* Directions *
Working from the records below, return word for word the line that contains "Click the document" and each line after it, ending with the last. Skip all pictures.
┄┄┄┄┄┄┄┄┄┄┄┄┄┄┄┄┄┄┄┄
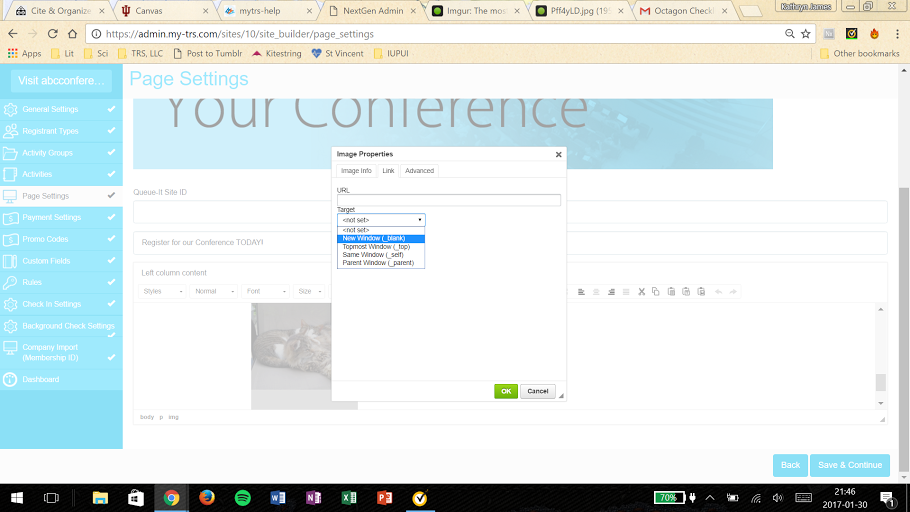Collapse the Target dropdown in Image Properties
Image resolution: width=910 pixels, height=512 pixels.
(381, 219)
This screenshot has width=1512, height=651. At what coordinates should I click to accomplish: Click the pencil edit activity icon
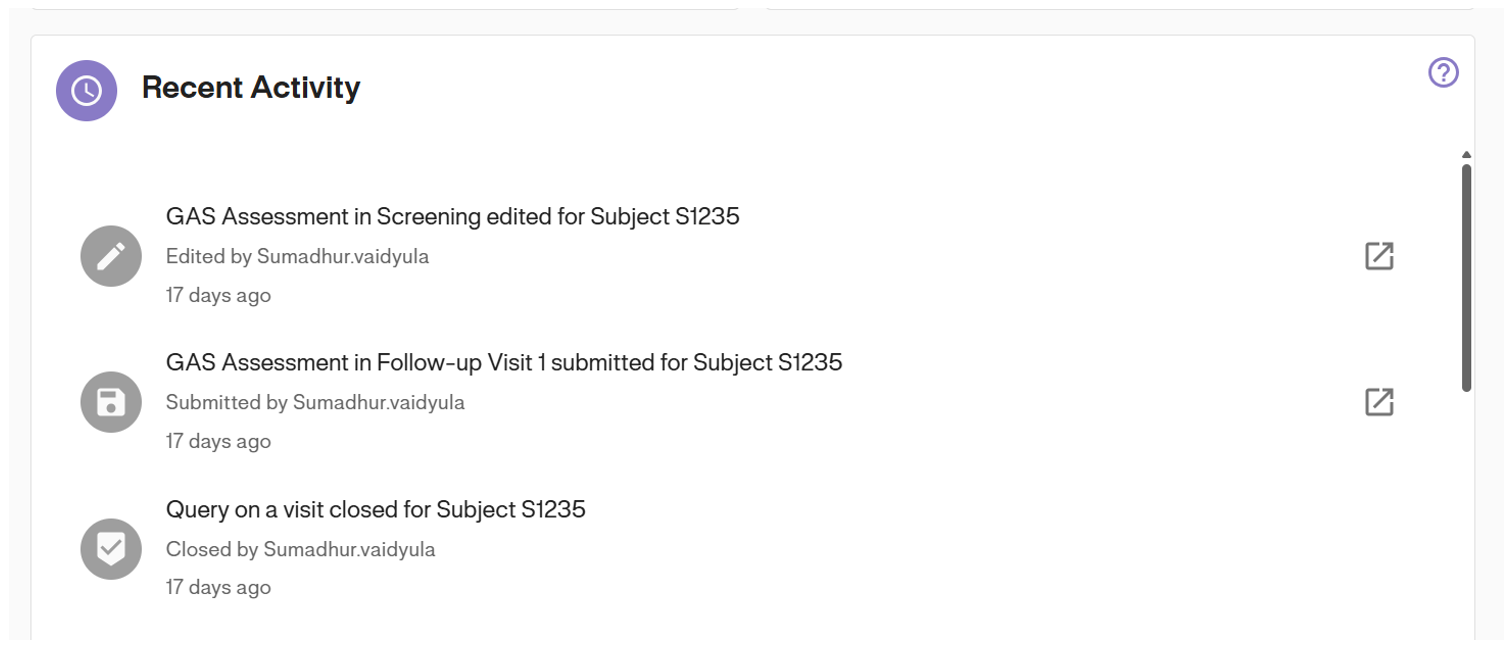pos(111,256)
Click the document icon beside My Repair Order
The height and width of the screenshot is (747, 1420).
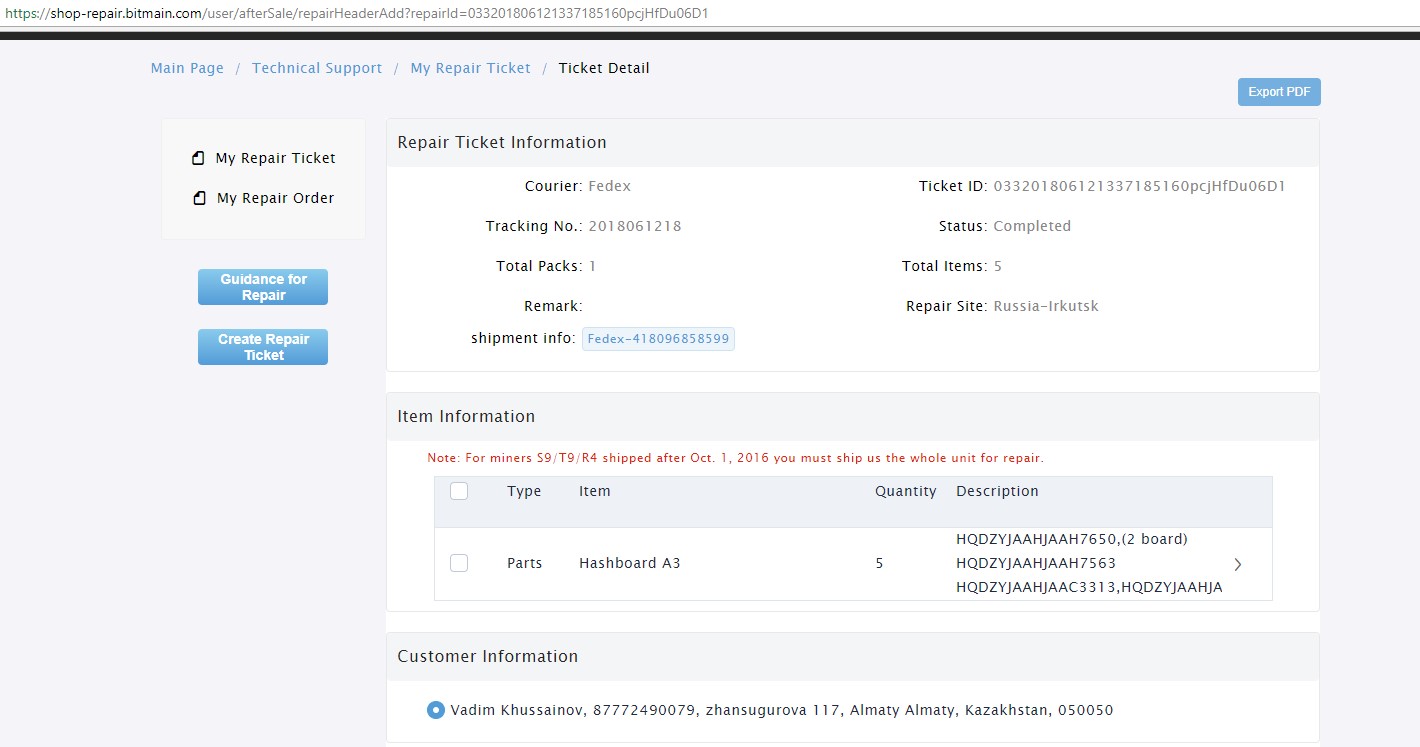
┄┄┄┄┄┄┄┄┄┄┄┄┄┄┄┄┄┄┄┄
* Answer *
Click the document icon beside My Repair Order
The height and width of the screenshot is (747, 1420).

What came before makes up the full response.